Standing on a high podium against the backdrop of the green marble wall of the main UN meeting room, Miriam Novak said into the microphone:
 Ladies and Gentlemen! As you can see, eighty years ago, Europe, led by Germany, carried out an ethnic cleansing:
 it destroyed almost all the Jews living there. The French, Belgians, Dutch, Norwegians, Hungarians, Slovaks, Poles, Lithuanians, Ukrainians - all helped the Nazis.
You killed at least six million Jews along with their newborn babies.
Each of them could give the world children, grandchildren and great-grandchildren, so you can safely multiply the number of those killed four or five times...
And now, when we are again robbed, beaten and killed in all your countries, and your courts set the murderers free, you tell us that we have no right to defense?
 Don't we have the right to warn our enemies that we will respond to a new ethnic cleansing with an even more powerful blow? 
Maybe you can name another nation that your new international community led by Iran is so fanatically striving to destroy?
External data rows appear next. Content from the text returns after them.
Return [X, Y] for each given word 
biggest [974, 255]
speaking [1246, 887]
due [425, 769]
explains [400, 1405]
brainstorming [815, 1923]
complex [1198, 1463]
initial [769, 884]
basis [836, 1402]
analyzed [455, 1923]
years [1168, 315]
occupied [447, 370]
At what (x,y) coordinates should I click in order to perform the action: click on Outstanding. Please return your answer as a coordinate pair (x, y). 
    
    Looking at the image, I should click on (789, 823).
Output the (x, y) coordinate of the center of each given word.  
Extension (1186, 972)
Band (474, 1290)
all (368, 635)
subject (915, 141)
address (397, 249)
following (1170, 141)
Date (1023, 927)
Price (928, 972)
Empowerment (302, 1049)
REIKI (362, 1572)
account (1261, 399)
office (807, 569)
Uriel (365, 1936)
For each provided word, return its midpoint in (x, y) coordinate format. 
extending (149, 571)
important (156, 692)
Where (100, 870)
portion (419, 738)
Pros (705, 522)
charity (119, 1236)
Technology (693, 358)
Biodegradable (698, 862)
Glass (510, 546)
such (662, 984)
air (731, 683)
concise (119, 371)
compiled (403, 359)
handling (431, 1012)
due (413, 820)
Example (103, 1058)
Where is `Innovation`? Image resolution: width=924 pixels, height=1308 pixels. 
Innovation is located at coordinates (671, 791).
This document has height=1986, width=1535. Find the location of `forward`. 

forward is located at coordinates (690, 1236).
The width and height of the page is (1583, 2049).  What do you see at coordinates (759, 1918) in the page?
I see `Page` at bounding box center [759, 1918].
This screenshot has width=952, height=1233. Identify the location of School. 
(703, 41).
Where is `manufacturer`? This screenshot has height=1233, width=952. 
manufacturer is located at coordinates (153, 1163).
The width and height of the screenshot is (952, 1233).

And for what? 
For two thousand years we lived among you, giving you our knowledge, discoveries and inventions. 
We have given you the alphabet, the Bible, the Virgin Mary, Jesus Christ, the twelve apostles, Spinoza, Disraeli, Columbus[?], Newton, Nostradamus, Heine, Mendelssohn, Einstein, Singer, Eisenstein, Freud, Landau, Gershwin, Offenbach, Rubinstein, Sen -Sans[?], Kafka, Lombroso, Montaigne, Mahler, Marcel Marceau, Vsevolod Meyerhold, Yehudi Menuhin, Stefan Zweig, Arthur Miller, Maya Plisetskaya, Stanley Kubrick, Irving Berlin, Edward Teller, Lyon Feuchtwanger, Paul Newman, Robert Oppenheimer, Benny Goodman, Eugene Ionesco, Imre Kalman, Marcel Proust, Charlie Chaplin[?], Marc Chagall, Barbra Streisand, Claude Lelouch, Steven Spielberg, Anouk Aimee, Leonard Bernstein, Norbert Wiener, Larry Page, Mark Zuckerberg, Sergey Brin, Andrew Lloyd Webber and thousands of other scientists and educators. 
Just imagine how many of the same geniuses the millions of Jews you killed, and then their children, grandchildren and great-grandchildren, could give birth to the world!
But these unborn geniuses disappeared forever in the ovens of crematoria, burned synagogues and mass graves.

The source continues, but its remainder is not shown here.